Le grand folklore organisé vendredi autour de la signature de l’accord entre le Président de la Haute autorité de transition (HAT) et l’Espace de concertation des partis politiques pourrait faire croire que cet accord est le bon, après tous ceux avortés de Maputo ou du Panorama. Mais à y bien réfléchir, qu’est-ce que cet Espace de concertation : un rassemblement des partis et groupuscules pro-HAT de la première heure, auxquels se sont ajoutés quelques modérés légalistes, mais qui n’ont pas eu l’effet d’entrainement escompté sur l’opposition, et qui servent juste d’alibi à une pseudo-inclusivité.

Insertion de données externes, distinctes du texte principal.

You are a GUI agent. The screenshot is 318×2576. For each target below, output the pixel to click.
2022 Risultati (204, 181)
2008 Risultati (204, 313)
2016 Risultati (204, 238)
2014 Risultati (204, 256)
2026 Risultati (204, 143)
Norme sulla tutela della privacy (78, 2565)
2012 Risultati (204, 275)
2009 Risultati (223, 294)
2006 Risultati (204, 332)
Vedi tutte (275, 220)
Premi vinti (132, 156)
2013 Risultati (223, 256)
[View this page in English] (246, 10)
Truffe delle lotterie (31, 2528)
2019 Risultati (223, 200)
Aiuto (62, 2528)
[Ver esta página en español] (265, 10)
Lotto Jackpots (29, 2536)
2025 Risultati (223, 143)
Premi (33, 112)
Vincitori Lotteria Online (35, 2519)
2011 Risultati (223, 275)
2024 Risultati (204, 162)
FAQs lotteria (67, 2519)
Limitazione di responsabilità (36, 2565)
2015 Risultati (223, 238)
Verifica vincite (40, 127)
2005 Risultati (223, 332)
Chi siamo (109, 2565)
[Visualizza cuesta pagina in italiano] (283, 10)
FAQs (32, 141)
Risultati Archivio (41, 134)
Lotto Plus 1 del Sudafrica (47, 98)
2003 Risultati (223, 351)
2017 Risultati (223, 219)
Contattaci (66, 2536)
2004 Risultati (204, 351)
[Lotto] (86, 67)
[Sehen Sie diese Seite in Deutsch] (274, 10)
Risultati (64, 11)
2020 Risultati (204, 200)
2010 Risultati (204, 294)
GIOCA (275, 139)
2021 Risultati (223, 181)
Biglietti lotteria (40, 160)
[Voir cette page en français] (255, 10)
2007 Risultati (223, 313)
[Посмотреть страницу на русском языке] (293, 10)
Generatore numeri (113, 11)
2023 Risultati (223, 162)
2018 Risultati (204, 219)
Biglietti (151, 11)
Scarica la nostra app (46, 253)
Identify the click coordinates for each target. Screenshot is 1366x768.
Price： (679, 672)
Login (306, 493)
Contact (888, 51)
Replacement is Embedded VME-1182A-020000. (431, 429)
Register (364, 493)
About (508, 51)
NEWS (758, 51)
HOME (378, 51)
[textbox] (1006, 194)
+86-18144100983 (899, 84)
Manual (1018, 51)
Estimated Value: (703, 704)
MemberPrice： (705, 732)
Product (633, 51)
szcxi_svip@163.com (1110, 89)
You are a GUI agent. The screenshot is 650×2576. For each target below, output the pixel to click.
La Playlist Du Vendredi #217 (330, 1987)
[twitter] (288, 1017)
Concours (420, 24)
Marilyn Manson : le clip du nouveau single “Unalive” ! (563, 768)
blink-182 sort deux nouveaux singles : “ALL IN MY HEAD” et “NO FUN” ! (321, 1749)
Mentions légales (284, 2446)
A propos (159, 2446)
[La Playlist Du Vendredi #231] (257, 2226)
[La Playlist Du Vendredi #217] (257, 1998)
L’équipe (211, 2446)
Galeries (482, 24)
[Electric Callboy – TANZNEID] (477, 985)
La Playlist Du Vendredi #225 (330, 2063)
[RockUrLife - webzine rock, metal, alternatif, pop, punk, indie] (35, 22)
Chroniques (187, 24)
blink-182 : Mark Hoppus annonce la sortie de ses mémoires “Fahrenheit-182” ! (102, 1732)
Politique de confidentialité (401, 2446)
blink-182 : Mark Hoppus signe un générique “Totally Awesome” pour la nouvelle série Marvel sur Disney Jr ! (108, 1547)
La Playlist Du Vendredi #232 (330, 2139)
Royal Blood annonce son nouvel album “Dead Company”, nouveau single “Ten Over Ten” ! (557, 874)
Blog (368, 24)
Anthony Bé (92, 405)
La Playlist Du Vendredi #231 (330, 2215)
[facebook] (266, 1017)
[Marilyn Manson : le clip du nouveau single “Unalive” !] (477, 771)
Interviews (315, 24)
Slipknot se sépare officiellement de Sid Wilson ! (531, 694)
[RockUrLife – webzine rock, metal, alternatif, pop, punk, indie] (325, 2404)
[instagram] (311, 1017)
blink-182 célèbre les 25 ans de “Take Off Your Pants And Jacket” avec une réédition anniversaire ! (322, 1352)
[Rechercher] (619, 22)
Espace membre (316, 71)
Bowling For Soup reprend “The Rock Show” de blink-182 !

Résultat, après la signature de cet Accord, le paysage politique se retrouve configuré exactement comme il l’était avant : les pro-HAT d’un coté, les trois mouvances de l’autre.
Vendredi, les trois mouvances ont publié une résolution, qui déclare en particulier : « (…) l’accord signé par les « partis » constitue une tromperie, car il usurpe en les détournant de leur finalité les notions essentielles d’ « inclusivité » et de « consensualité » et méprise la notion centrale de « neutralité » puisqu’il installe Monsieur Rajoelina à la tête de la Transition et assure sa domination. L’accord signé n’est qu’une forme déguisée de l’unilatéralisme dans laquelle Monsieur Rajoelina s’est toujours réfugié ». Si la sortie de crise est donc à fonder sur cet Accord, la sortie de route n’est pas loin, tout comme la crise de 2009 est la fille de celle de 2002.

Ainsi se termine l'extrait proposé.